* [WHAT IS REQUIRED]
Arrange the stretch of lines from the one containing "Task: Click the" through the last line as a Markdown table with the columns No. and Text, numbering each row and skipping blank lines. Leave the pictures out of your answer.

* [SUPPLIED MATERIAL]
^^^^
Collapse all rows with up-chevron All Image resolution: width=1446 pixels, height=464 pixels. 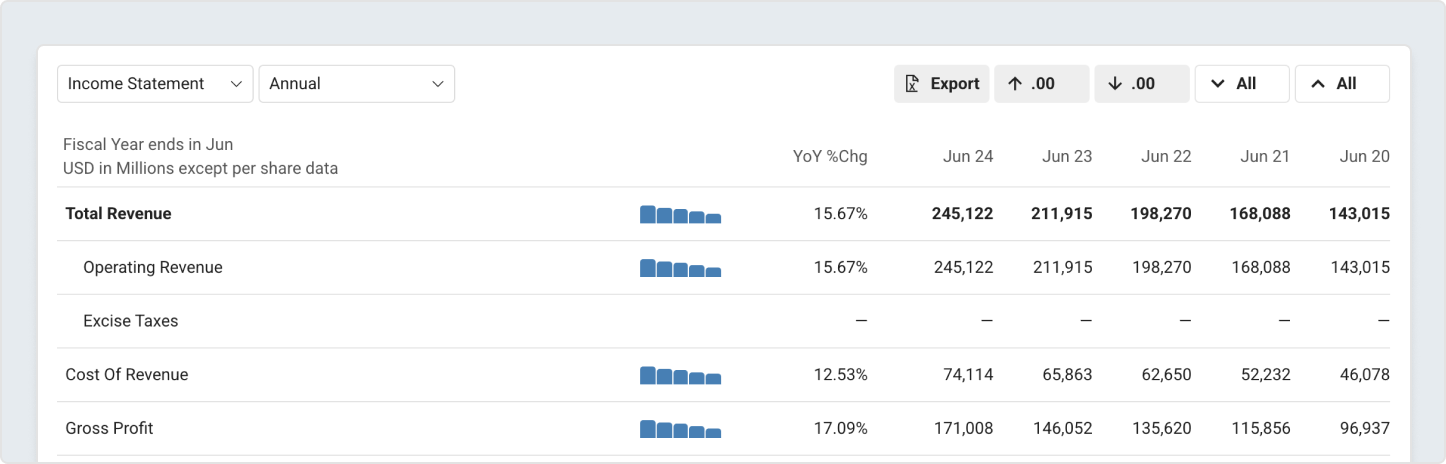point(1341,84)
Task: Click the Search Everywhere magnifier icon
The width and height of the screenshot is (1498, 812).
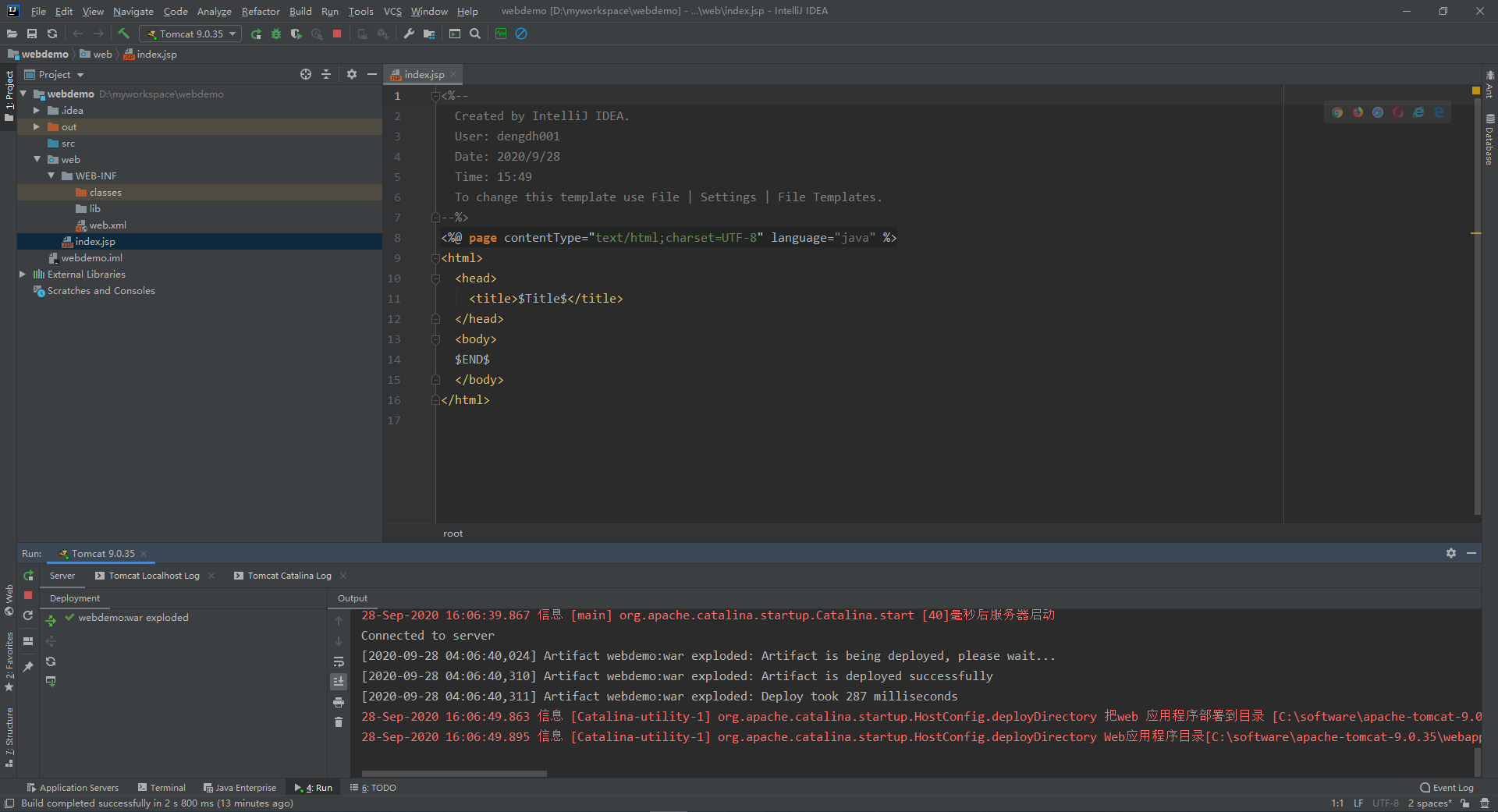Action: tap(475, 34)
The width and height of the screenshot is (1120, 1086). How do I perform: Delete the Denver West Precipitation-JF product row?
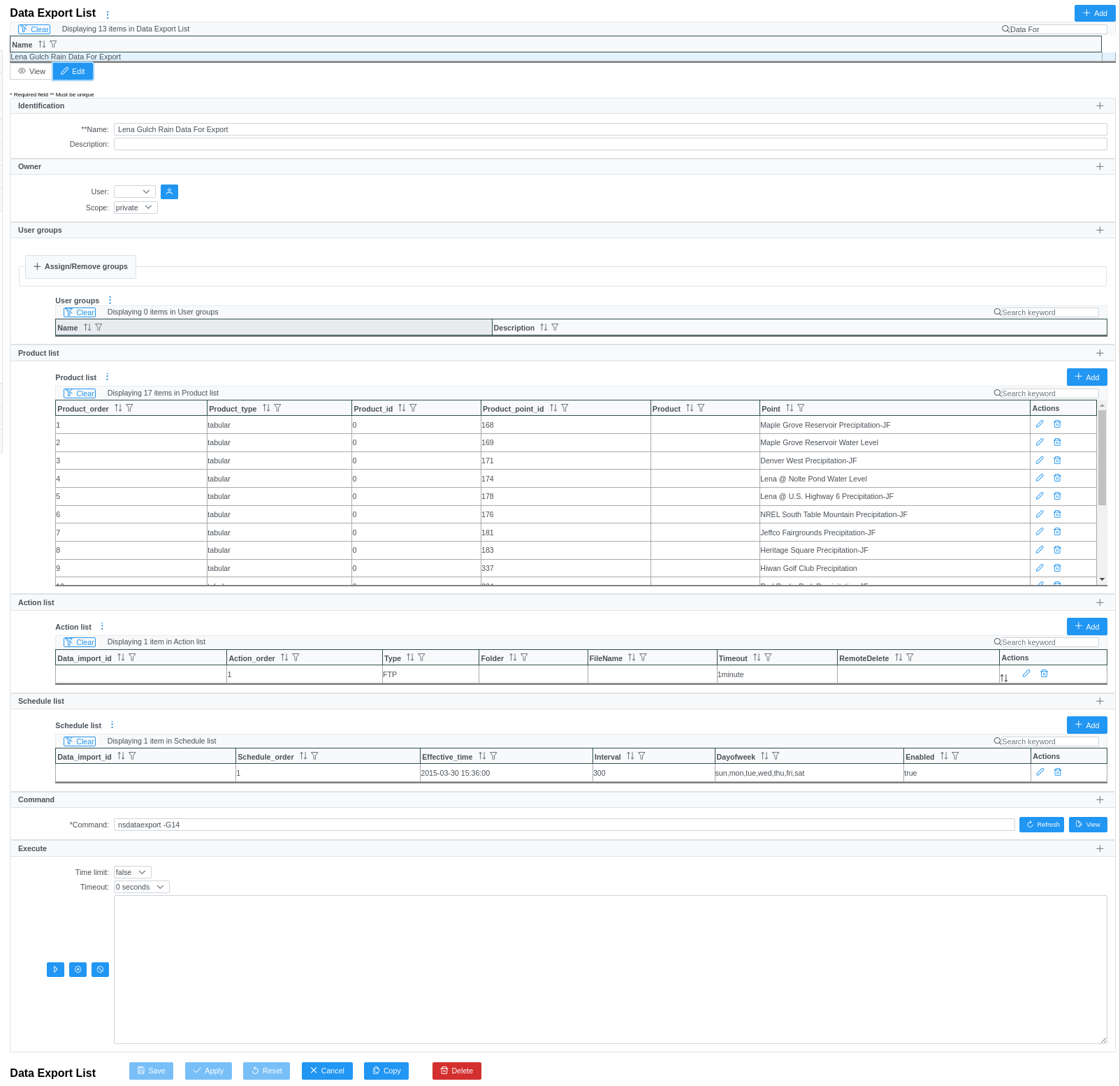pos(1057,461)
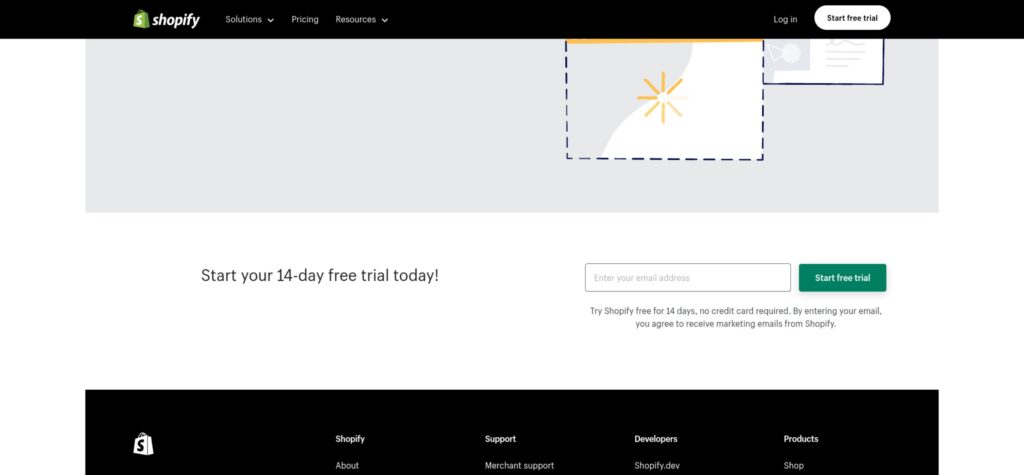Open the Pricing page from the navbar

[305, 19]
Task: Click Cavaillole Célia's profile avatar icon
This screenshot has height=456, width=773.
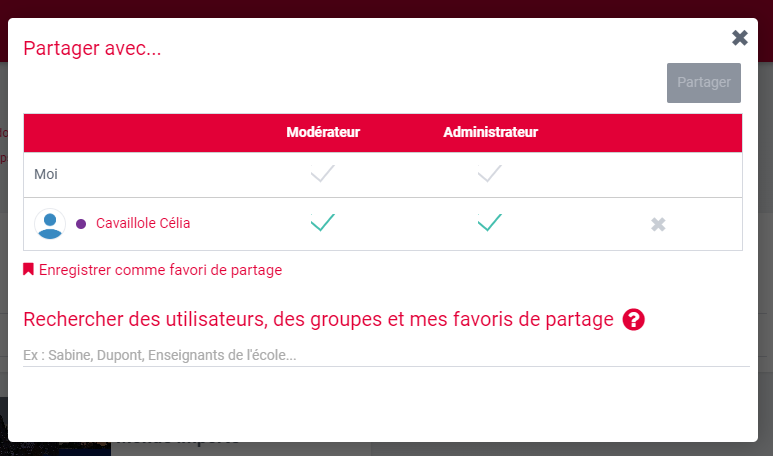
^^^^
* [WRITTEN RESPONSE]
| No. | Text |
|---|---|
| 1 | Task: Click the Search Everywhere magnifier icon |
| 2 | The width and height of the screenshot is (1498, 812). |
| 3 | Action: tap(475, 34) |
| 4 | The width and height of the screenshot is (1120, 1086). How do I perform: Delete the Denver West Precipitation-JF product row? |
| 5 | pos(1057,461) |
| 6 | Open the Pricing page from the navbar |
| 7 | [305, 19] |
| 8 | Task: Click Cavaillole Célia's profile avatar icon |
| 9 | This screenshot has height=456, width=773. |